What you need to do. Search the entries below for the word "agent" and copy every line where it appears.

Supplied material.

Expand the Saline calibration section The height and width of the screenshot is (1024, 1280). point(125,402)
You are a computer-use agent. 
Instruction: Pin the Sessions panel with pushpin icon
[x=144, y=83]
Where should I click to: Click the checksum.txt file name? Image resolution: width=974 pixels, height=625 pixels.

--

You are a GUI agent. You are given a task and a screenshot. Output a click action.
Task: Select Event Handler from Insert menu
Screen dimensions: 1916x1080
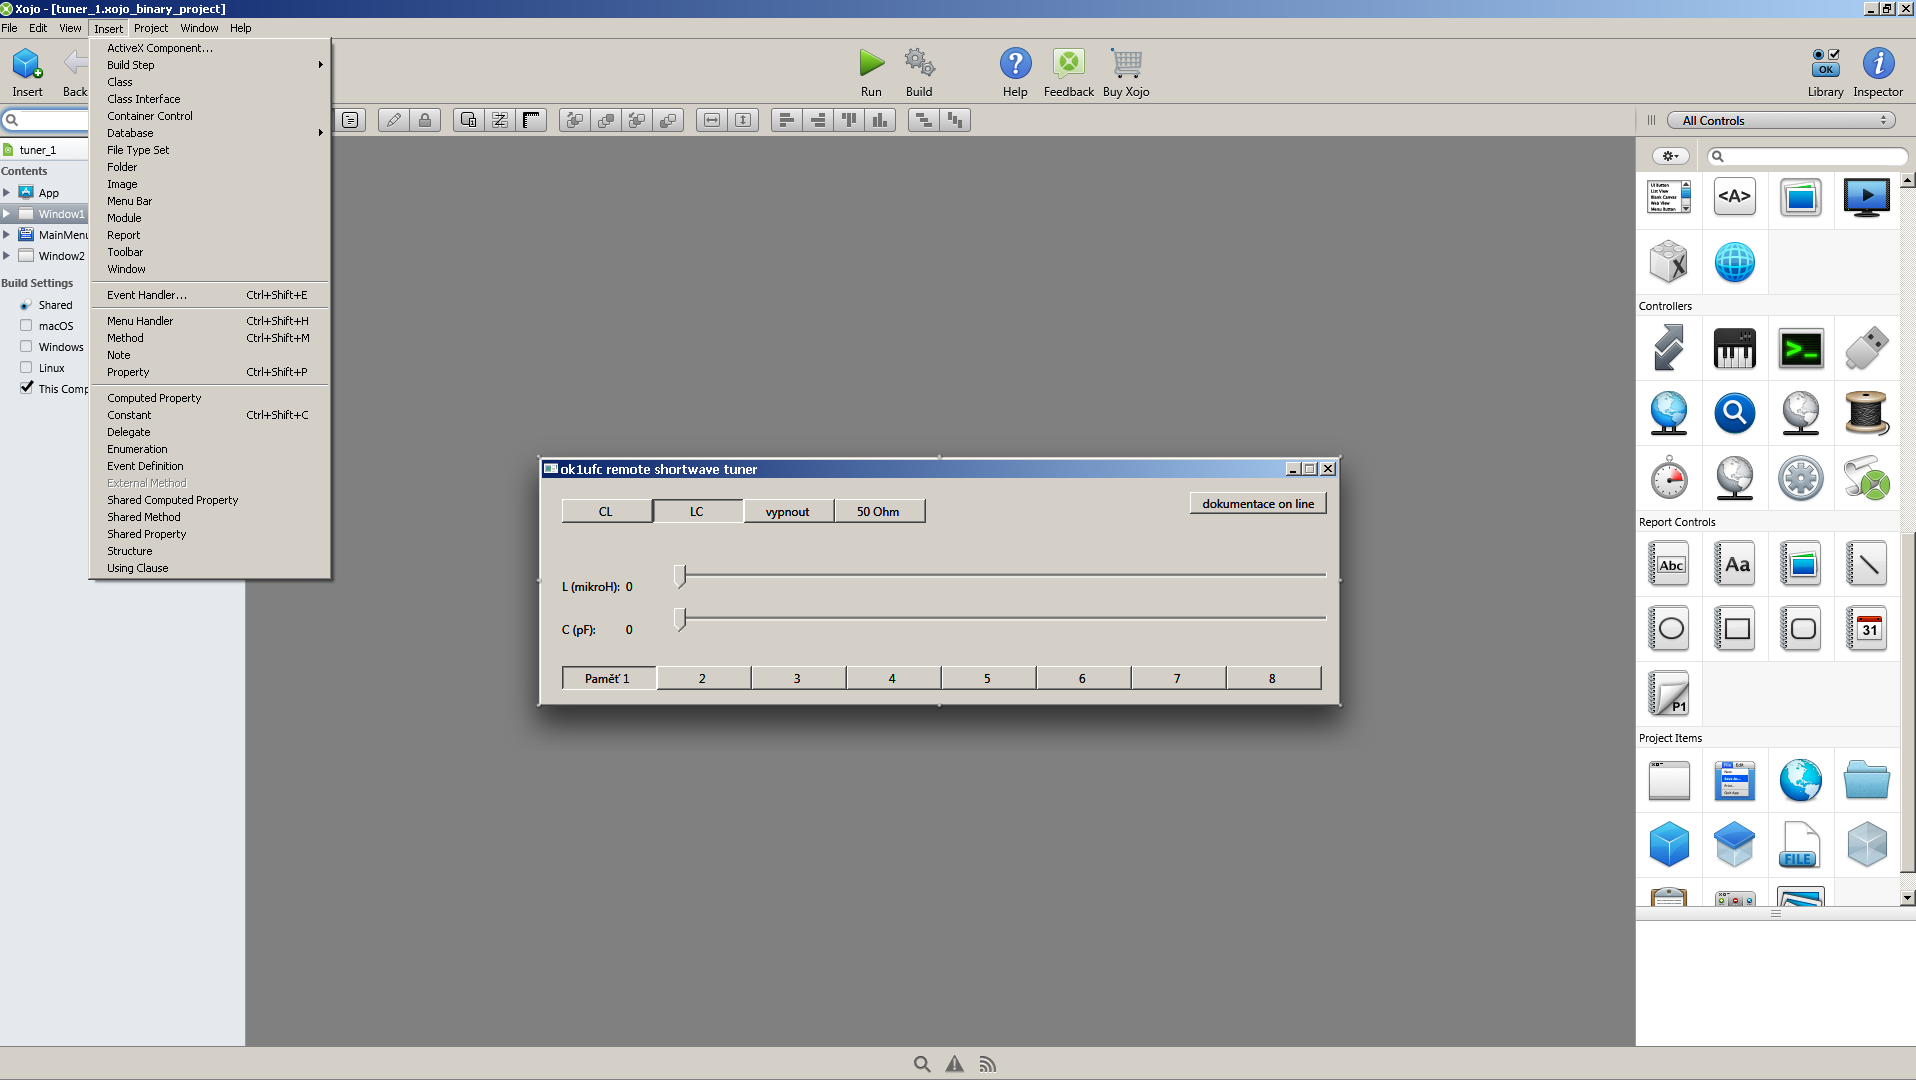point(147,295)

* * *

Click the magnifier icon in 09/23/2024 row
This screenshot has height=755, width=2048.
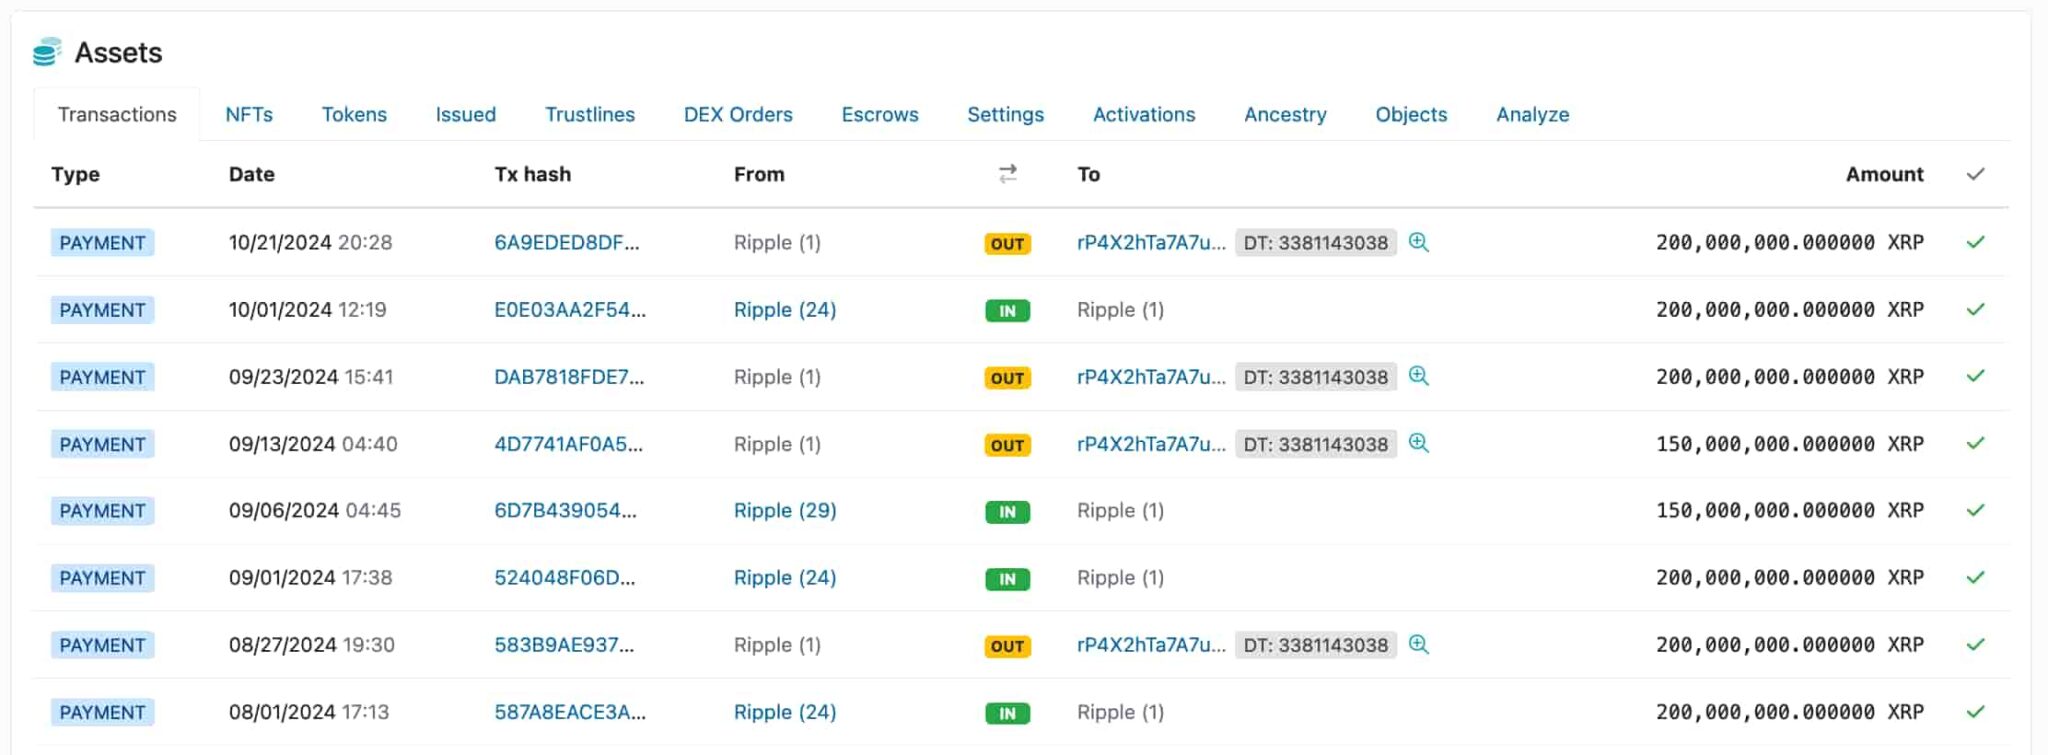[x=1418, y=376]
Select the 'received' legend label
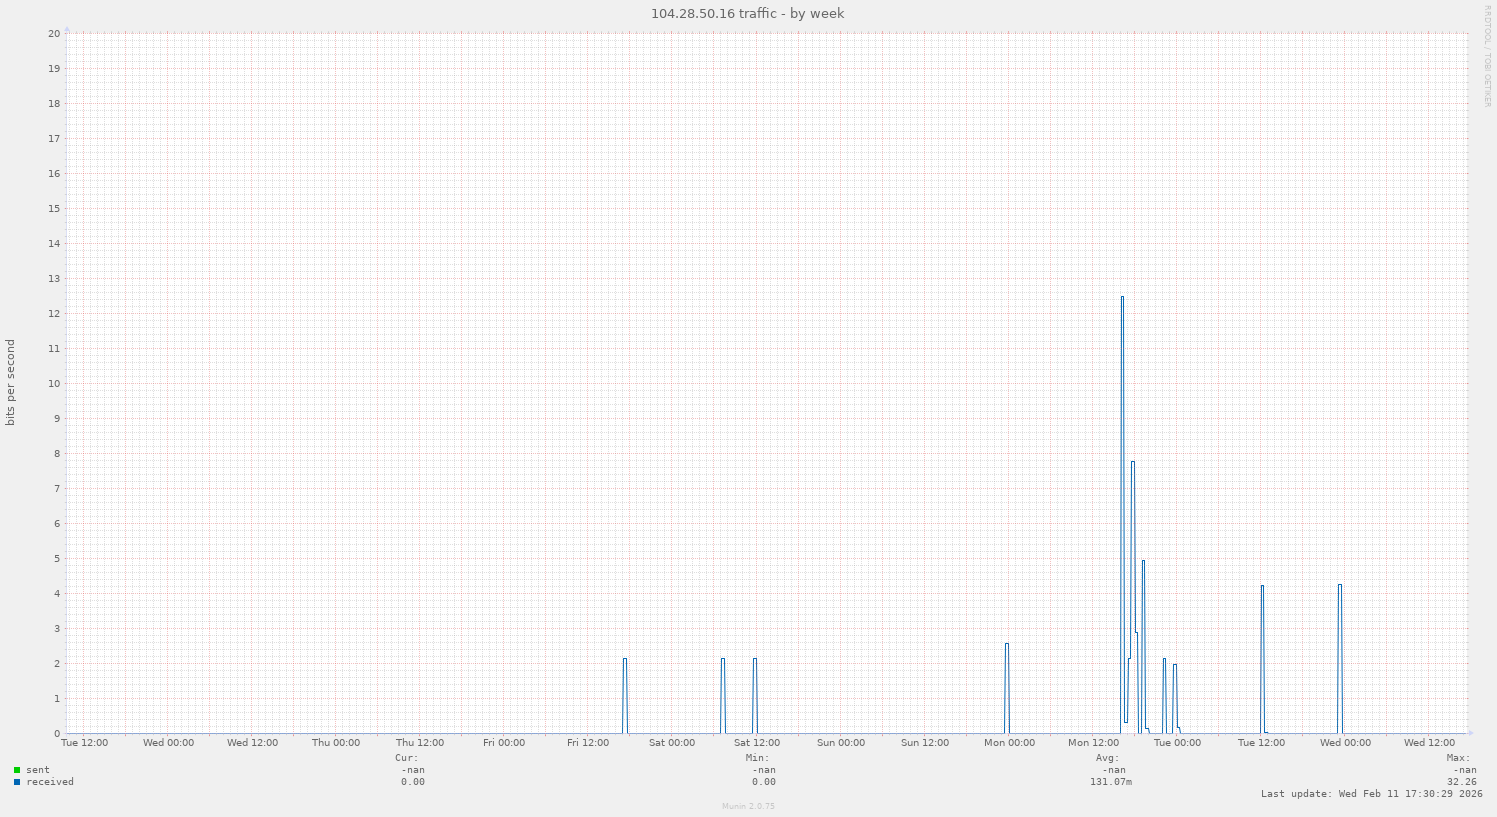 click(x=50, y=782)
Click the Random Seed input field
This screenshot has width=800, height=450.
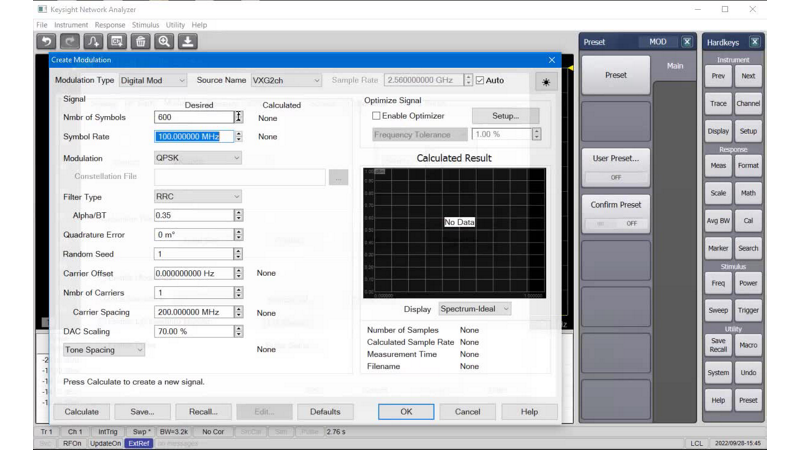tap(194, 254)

Completed exercise.
You are a computer-use agent. 
You are a GUI agent. You are given a task and a screenshot. Output a click action.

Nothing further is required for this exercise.